Zizek?!? Ah, I remember Zizek!

David Moles

This is almost entirely off-topic -- and grade-school stuff, I'm sure, for you actual philosophers -- but: what's the argument for the existence of consciousness, other than that people (including we ourselves, and presumably including those lying zombies) assert that they experience it?

Jonathan

All of my comments take this form: Have you read Panpsychism in the West?

jholbo

Nope.

jholbo

David M, I haven't actually read a lot of this stuff, but the question is better posed (perhaps): what's the argument against consciousness (if any)? I guess Dennett is one who sort of bites a chunk out of this bullet, or at least tries. He thinks that ... oh, man I'm tired. You know what you need to do? Google "quining qualia". That'll do you better than anything I might compose this evening. Dennett is a very clear and lively stylist.

Here's a link:

http://ase.tufts.edu/cogstud/papers/quinqual.htm

David Moles

not a zombie. This objection seems so obvious that I assume someone's answered it.

(You get this a lot in SF, of course, e.g. with the Ken Macleod characters who argue that "consciousness is an emergent property of carbon" and so cheerfully exterminate AIs by the civilization-load without suffering any moral qualms.)

David Moles

Sorry -- cut and paste error. Let's try that again:

Thanks! That Dennett piece is great. (I’ve been suspicious of qualia for a while.)

I might be willing to accept consciousness, but I'd also have to take a zombie's word that he's conscious, and therefore that he's not a zombie. This objection seems so obvious that I assume someone's answered it.

(You get this a lot in SF, of course, viz. the Ken Macleod characters who argue that "consciousness is an emergent property of carbon" and so cheerfully exterminate AIs by the civilization-full.)

Brad

I don't exactly see why Zizek sees such a difference between the two formulas - "everything is matter" and "there is nothing which is not matter".

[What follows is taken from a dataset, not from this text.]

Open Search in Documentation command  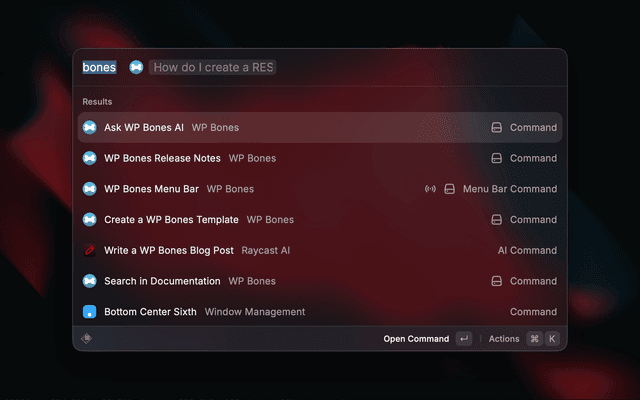(162, 281)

John, doesn't the very Lacanian basis of Zizek's entire program of thought, esp. as it relates to the Not-All -- that is, the very thing you've thrown out of court as inadmissable/unhelpful -- actually frame what he's doing here, and actually function as the basis for his "argument" about/against materialism/idealism, which btw isn't exclusive or original with Zizek (I use scare quotes because I realize & respect that it doesn't square with your conception of an argument)?

Adam Kotsko

Brad's right. The Lacanian notion of the not-All is something that Zizek comes back to again and again and again. It's an "argument" (respecting Brad's new convention) that takes place within this basic Kantian space, but it has its own distinctive features. The Wittgenstein stuff is interesting, and it's a genuinely possible connection (in his earlier work, Z actually refers to W kind of a lot), but you'd have to argue for the connection based on... what it's connecting to -- which, here, is Lacan.

He really does think that Lacan is almost always right, on the basis of a style of thought that he has studied and found to be tremendously fruitful and convincing. To cast aside the Lacan thing as "just a metaphor" is to miss the point pretty badly. In this whole section on cognitive science, he seems to be saying, "Hmm, these people seem to have painted themselves into corners -- maybe this Lacanian/Hegelian logic could help them."

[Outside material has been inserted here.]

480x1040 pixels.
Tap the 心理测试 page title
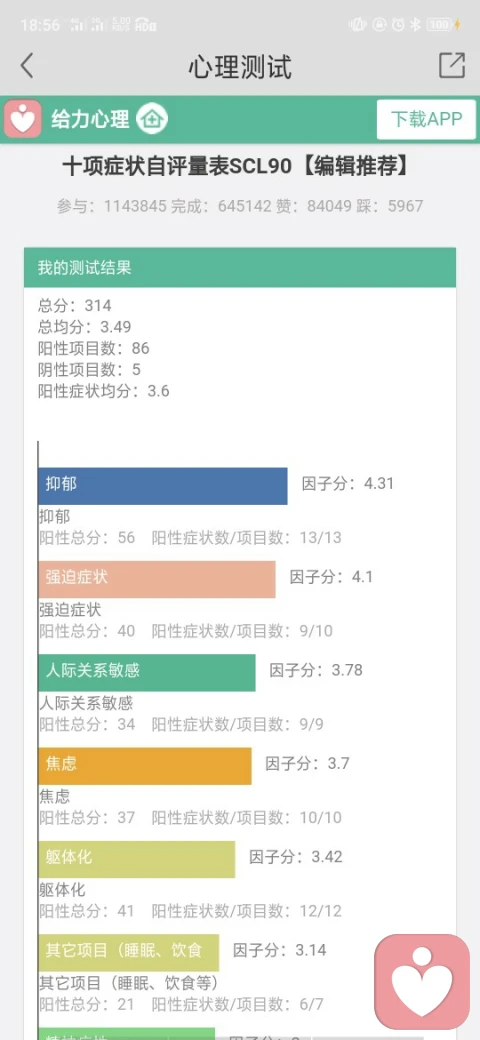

I eagerly await Rich Puchalsky's response to this comment.

Matt

Oh, me too.

ben wolfson

What is the Lacanian notion of the not-All?

Adam Kotsko

I had to do a lot of work to figure out this shit. Do you think I'm going to just hand it out for free?

jholbo

Adam writes: "To cast aside the Lacan thing as "just a metaphor" is to miss the point pretty badly. In this whole section on cognitive science, he seems to be saying, "Hmm, these people seem to have painted themselves into corners -- maybe this Lacanian/Hegelian logic could help them."

I repeat Ben's request for clarification: so what's the point? Explain the Lacanian/Hegelian logic here. I was guessing it has to do with the 'repressed Other'.

Also, 'these people have painted themselves into a corner'. How? I understand your desire to sell your insights on the open market rather than giving them away for free, but if in this case you respond to a lengthy close-reading - by me - by saying 'I know why this is wrong, but it's secret', I'll feel licensed to ignore all future criticisms of the Higher Eclecticism asjust a nervous tic of esotericism.

Adam Kotsko

How much detail should I employ in responding to a "close reading" that dismisses all but one of the figures to which he is referring (which amounts to a condensed way of referring to a particular constellation of "arguments"), choosing to focus on the one figure with which the author is most comfortable, then veers into a thinker who is not under discussion?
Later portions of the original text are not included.